There's a philosophical conundrum at the base of this: Who owns Scouting? The "correct" answer is, BSA owns the program that exists in their training manuals. Those of us who charter units agree to do that program, not something else and call it that. But that means we -- the Charter Partners -- own the actual Scouting units as they exist. We are responsible for them.
The problem is, after the first training course where BSA requires us to learn about the Charter Partner concept, the whole idea is junked. It never comes up again unless the Charter Partner forces the issue. And I think I can understand why. Saying to new leaders, "ask your Charter Partner" when they have questions is a dead-bang loser when most Charter Partners will have no answers for them. So, BSA comes up with answers, even if they're supposed to be deferring to the Charter Partner on the questions; meanwhile, Professional Scouters, who are evaluated on hard numbers relating to the performance of unit volunteers, are not inclined to try to pass the buck to a Charter Partner on snooze alarm when there's an issue to be addressed.

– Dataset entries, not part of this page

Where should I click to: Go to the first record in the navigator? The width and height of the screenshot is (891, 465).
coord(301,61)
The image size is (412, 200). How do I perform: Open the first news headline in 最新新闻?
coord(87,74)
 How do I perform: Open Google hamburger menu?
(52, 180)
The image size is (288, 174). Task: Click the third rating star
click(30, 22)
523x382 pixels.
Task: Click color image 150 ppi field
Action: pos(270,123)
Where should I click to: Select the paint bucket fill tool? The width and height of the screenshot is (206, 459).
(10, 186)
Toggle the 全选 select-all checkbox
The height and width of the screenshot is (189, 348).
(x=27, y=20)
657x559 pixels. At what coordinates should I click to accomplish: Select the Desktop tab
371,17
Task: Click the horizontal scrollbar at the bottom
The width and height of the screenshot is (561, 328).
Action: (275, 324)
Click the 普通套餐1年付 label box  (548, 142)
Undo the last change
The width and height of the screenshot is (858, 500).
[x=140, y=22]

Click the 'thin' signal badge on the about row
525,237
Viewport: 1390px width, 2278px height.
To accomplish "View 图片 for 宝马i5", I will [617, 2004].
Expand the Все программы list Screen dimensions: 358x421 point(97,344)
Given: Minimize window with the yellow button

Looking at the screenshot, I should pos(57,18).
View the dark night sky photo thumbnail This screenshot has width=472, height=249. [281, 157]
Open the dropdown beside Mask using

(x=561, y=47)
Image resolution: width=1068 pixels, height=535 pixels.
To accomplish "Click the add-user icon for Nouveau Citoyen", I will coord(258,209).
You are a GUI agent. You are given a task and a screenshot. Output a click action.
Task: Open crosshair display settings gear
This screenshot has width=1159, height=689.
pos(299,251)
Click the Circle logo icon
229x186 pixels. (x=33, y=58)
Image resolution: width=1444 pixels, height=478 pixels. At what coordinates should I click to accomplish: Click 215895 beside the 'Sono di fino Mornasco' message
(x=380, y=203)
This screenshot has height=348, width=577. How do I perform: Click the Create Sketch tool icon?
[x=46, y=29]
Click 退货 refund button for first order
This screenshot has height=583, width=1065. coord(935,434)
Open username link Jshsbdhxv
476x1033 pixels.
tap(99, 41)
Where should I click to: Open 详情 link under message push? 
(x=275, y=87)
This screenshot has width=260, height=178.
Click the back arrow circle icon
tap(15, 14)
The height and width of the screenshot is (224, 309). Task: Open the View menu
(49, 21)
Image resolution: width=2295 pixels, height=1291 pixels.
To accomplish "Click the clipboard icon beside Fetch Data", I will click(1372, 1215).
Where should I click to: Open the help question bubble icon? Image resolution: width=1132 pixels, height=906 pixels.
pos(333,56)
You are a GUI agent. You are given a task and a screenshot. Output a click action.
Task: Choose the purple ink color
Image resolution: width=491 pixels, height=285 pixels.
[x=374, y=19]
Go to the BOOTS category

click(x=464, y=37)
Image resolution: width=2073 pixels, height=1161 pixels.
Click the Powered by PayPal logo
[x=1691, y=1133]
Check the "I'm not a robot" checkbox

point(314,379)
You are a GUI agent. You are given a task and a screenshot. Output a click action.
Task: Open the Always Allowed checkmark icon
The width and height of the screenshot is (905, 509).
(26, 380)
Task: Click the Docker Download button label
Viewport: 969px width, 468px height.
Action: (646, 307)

The same thing exists all the way up to the National Council. The new Community Alliances team is all about hooking up with Charter Partners to start new units, by which they mean, demanding hard numbers from religious denominations to start new units for BSA. The idea that the Charter Partners are in the business of doing Scouting as ministry, starting new units to fulfill their own various mission statements and that BSA is there to help them is hardly paid lip service to. BSA is great at saying, "here's what we want you to do," but not so great at asking, "what do you want to do?"
In the end, the assertive Charter Partners get what they want, especially if they have the numbers to back it up. The LDS Church writes its own ticket with BSA. The National Catholic Committee on Scouting also gets what it wants, in my experience. And good for both of them! The United Methodist Church is the second largest Charter Partner with BSA, but is far less assertive than the Mormons or the Catholics. Maybe that's because we have been content with the way things are; I don't know. I do remember that when I was the Head United Methodist Chaplain at the 1997 Jamboree, I had to push very hard to get what I wanted in order to fulfill our denominational objectives, much to the amazement and resistance of the BSA bureaucracy. But in the end, I got what I asked for.
Would that the same were true throughout The United Methodist Church. I spent ten years as Annual Conference Coordinator, and now I am in the middle of my term as the President of NAUMS (National Association of UM Scouters), and I get tired to trying to grab the thousand-pound marshmallow and get it to move to where it needs to be. Annual Conference, District, United Methodist Men, take your pick of venues. Even the ones who say they're big Scouting supporters take a lot of effort to get a response from. In the end, I'm just another voice clamoring for attention. But I should have a lot more clout on the local level, right? Well, yes; but it's still hard.
On the local level, I want my church to really do Scouting as Ministry. And I want my Pack, Troop, and Crew to really be fully integrated parts of our ministry to children, youth, and families. And that means that sometimes I have to push a bit to make room for what we all say is the fundamental way BSA is supposed to operate. I know it works; I've seen it done.
"Blessed are those who have not seen and yet have believed."